Which makes the 120Hz OVERCLOCK claim rather strange... but again, could just be how the G-Sync operates. Also, I think saw someone on Reddit suggest that they might be using the 'Overclock' terminology purely as a marketing term which gets the gamers attention. That could very well be the case.
 
Which makes the 120Hz OVERCLOCK claim rather strange... but again, could just be how the G-Sync operates. Also, I think saw someone on Reddit suggest that they might be using the 'Overclock' terminology purely as a marketing term which gets the gamers attention. That could very well be the case.

That wouldn't surprise me, but how sad is it that some ignorant fools perceive an "overclocked" monitor as a positive thing? Ugh... it's the opposite of what anybody who cares about quality would want. Fast refresh rates? YES! Overclocked? Noooo! :-(

We do have to face the possibility however that Daniel might have been wrong. It could just be the Freesync version which is getting the 144Hz UW5 panel, and the G-Sync is using the same 100HZ UW4 panel as the Dell AW34.

Looking at this discussion on reddit, I'm inclined to believe Daniel was right:

https://www.reddit.com/r/ultrawidemasterrace/comments/96ny36/the_lg_34gk950g_uses_the_uw5_panel/

So it's 120 overclocked.

Maybe. Maybe not. Based only on that LG press release, we know absolutely nothing more than we already knew months ago.

Worst of all, the question remains how a native 144 Hz panel (UW5) can be "overclocked" to 120 Hz. That makes no sense. It's not even clear if the term "overclock " applies to the panel, the g-sync module or if it's purely marketing BS. The press release is worthless non-information.

I doubt we'll get anything better from LG officially. Either @Daniel - LG can help us out, or we need a good reviewer to check it out for us.
 
Last edited:
Just as worthless and unclear as it's always been. I doubt we'll get anything better from LG officially. Either @Daniel - LG can help us out or we need a good reviewer to check it out for us.

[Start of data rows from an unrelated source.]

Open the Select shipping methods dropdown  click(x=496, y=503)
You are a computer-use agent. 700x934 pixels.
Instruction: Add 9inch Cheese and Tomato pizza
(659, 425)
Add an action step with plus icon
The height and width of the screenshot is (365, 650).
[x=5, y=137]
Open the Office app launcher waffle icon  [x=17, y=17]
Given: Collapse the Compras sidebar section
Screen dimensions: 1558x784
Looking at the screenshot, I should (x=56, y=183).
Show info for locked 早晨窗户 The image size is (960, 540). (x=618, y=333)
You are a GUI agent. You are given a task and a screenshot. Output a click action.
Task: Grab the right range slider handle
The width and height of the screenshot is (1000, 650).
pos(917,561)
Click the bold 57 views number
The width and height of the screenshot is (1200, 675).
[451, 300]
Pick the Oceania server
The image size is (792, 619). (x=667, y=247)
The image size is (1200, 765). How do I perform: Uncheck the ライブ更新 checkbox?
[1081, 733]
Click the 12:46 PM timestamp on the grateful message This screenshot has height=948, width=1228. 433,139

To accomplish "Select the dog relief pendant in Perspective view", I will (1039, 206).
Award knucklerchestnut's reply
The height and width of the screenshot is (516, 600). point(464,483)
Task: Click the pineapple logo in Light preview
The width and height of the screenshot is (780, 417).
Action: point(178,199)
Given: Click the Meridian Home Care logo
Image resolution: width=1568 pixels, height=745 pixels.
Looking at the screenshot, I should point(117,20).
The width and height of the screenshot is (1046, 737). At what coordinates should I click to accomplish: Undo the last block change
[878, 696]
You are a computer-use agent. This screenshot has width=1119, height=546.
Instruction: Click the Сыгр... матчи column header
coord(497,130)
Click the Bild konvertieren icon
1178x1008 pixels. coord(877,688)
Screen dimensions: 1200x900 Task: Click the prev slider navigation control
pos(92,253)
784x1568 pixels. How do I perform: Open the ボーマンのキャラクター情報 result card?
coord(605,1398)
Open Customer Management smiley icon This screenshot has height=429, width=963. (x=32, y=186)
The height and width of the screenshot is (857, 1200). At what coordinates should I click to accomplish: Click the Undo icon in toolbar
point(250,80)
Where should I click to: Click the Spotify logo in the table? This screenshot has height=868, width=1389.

I get the sense Daniel doesn't know or can't comment, which may explain his abscence from this thread and inability to clarify. If the UW5 panel is being used, then this is ultimately all that matters, and hopefully suggests this 'overclock' nonsense is just marketing. It's shame that LG don't recognise the potential damage this is causing however, and the lost sales it has already cost them... I have seen several people take the advertised specs to mean that the 950G is an LG clone of the AW34 and go out and buy that instead, given it's quite a bit cheaper and actually available. Makes you wonder who on earth is running the LG Marketing Department and managing their campaigns (or rather NOT managing them!)... they don't know their backside from a hole in the ground!! :rolleyes:
 
Everyone here is setting themselves up for disappointment by tossing around the idea that the term 'overclock' is being used to attract gamers. This monitor is going to be 100hz native, with an overclock to 120hz. We just have to accept the truth now, instead of wasting time. Daniel was wrong, and we are not getting anything better than the Alienware.